▸ PROBLEM DESCRIPTION
The required output is every line from the one containing "Click the 开户银行 field showing 农业银行" through the last line of the listing below, copied exactly, pictures excluded.

▸ DATA PROVIDED

- - - - - - -

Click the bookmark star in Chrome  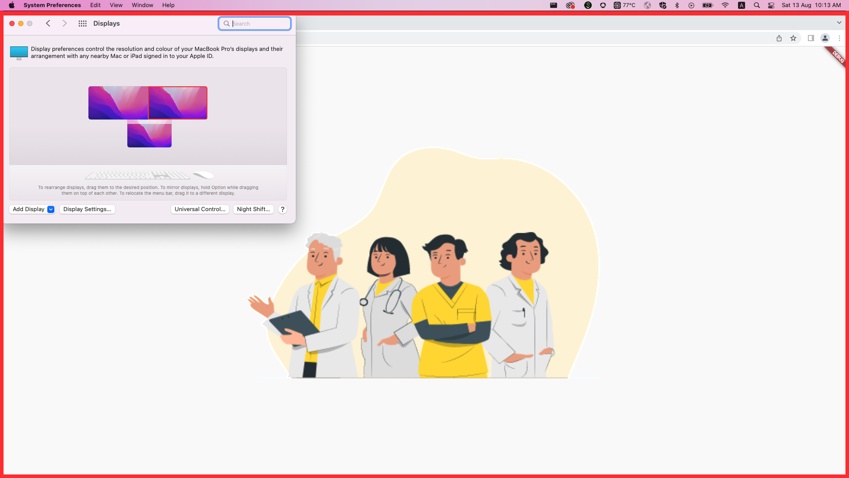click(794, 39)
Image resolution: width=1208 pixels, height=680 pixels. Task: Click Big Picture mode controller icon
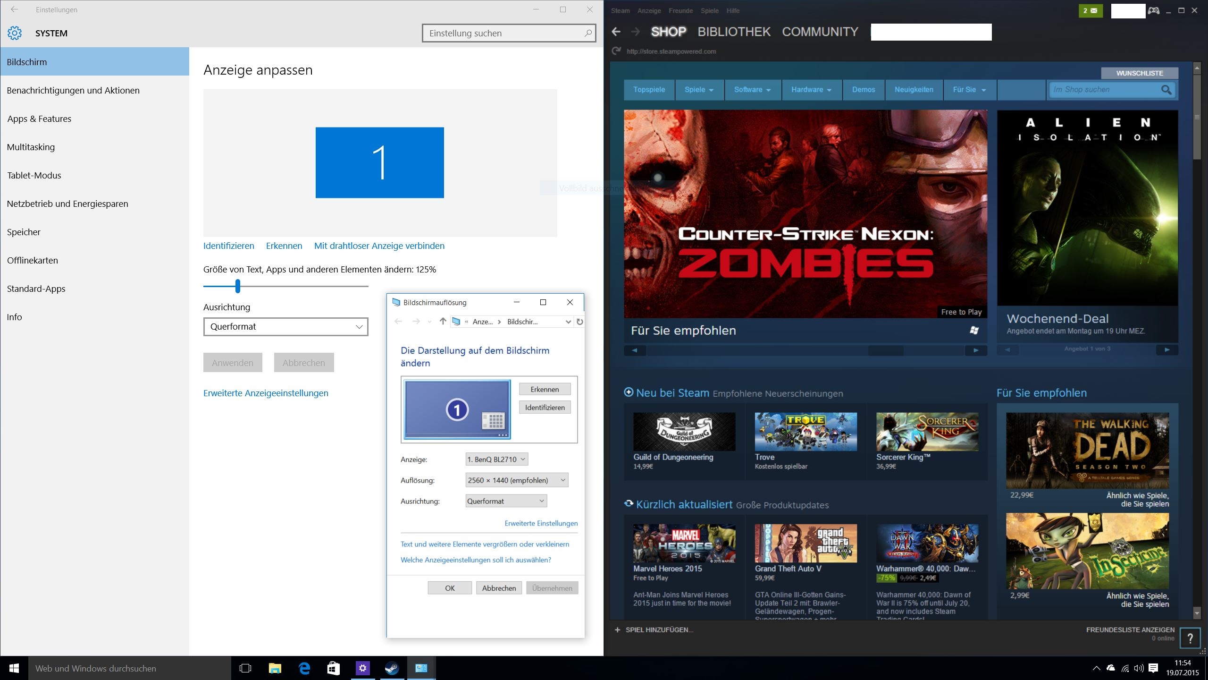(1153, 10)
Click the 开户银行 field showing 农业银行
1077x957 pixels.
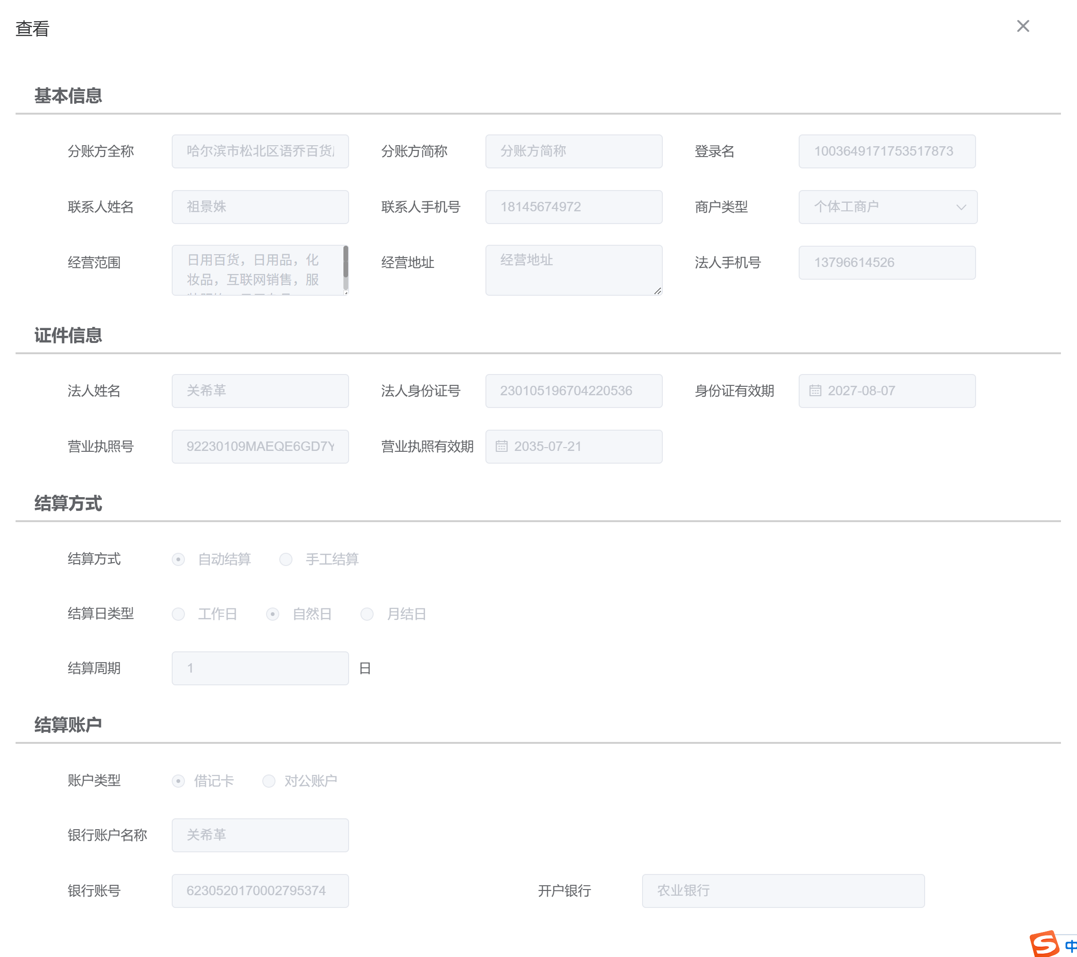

- - - - - - -

▸ EXERCISE RESULT
Click the 开户银行 field showing 农业银行
1077x957 pixels.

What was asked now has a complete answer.